Your answer should be the lines of the data below that contain "Patient".

### RECORDS TO PROCESS

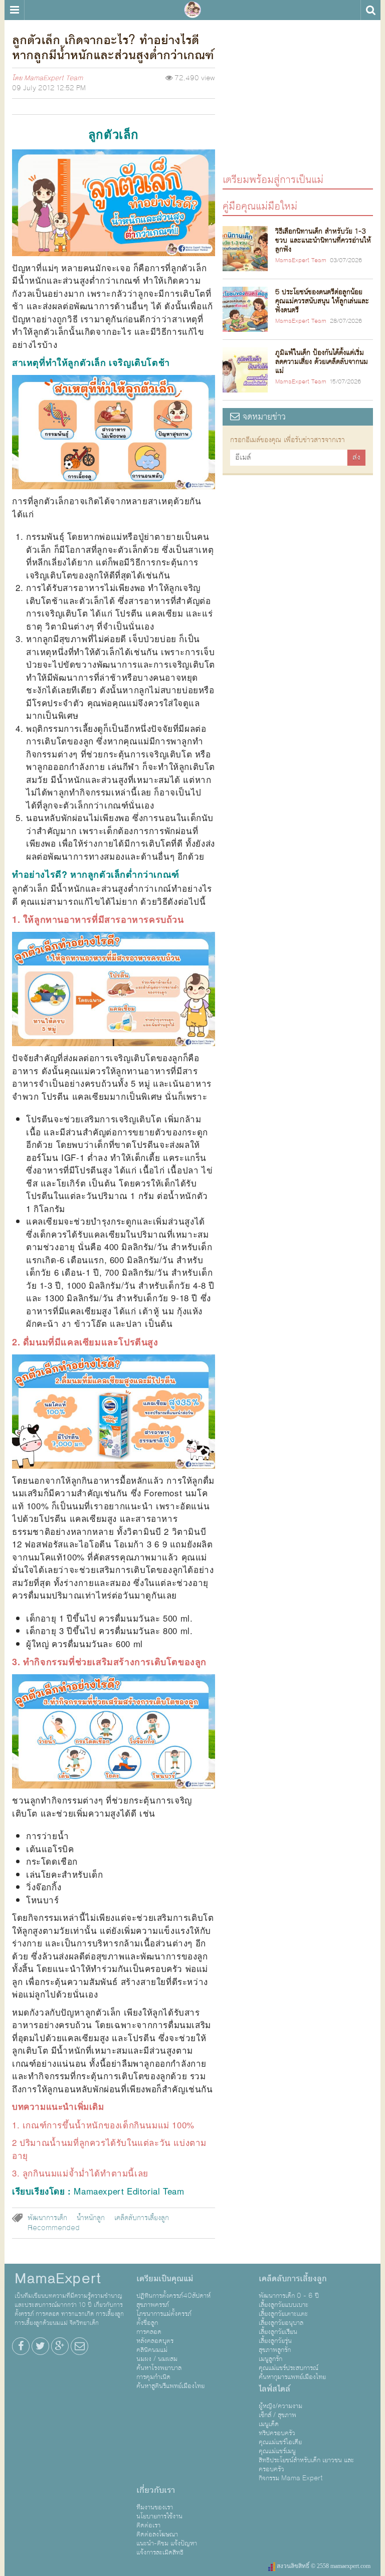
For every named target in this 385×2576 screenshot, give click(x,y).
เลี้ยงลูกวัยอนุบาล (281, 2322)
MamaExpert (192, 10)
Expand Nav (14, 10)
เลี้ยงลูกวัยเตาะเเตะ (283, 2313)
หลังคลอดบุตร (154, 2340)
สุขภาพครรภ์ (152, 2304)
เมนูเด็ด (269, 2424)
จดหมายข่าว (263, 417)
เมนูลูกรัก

######
### RECORDS TO PROCESS

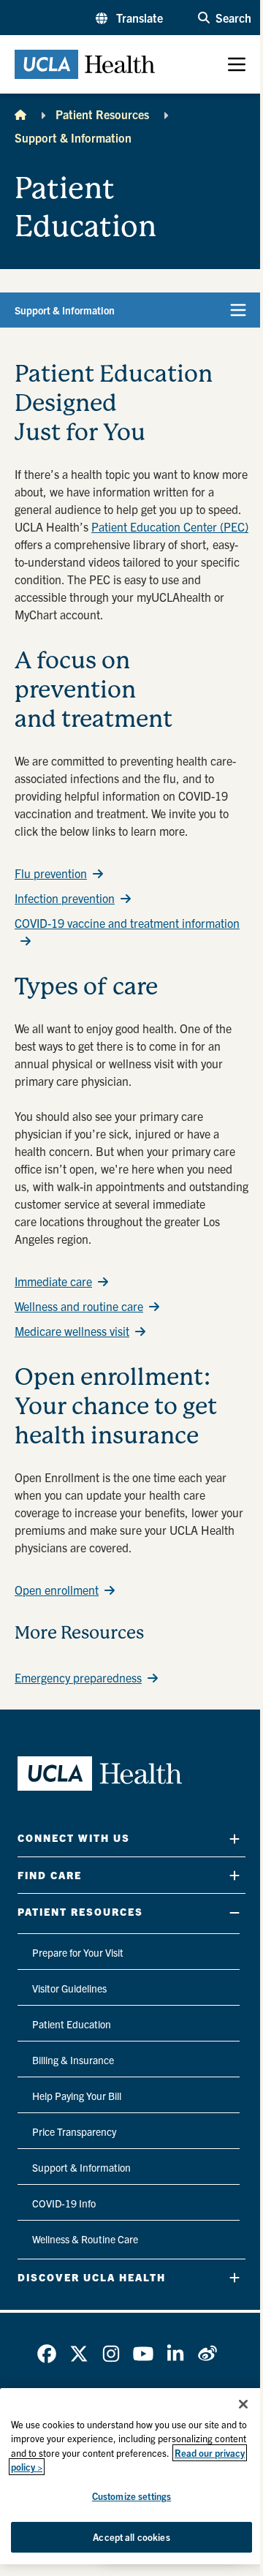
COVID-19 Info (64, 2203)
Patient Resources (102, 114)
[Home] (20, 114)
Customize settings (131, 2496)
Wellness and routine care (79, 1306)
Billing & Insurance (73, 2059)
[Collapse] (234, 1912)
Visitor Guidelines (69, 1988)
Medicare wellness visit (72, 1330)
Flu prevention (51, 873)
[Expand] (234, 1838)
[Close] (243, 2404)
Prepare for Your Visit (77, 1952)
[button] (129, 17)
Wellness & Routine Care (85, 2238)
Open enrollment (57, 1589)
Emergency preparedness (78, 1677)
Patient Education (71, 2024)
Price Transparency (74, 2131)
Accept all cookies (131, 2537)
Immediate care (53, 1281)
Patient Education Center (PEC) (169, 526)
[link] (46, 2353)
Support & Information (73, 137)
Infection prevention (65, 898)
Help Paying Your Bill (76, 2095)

######

EXERCISE SOLUTION:
Patient Resources (102, 114)
Patient Education (71, 2024)
Patient Education Center (PEC) (169, 526)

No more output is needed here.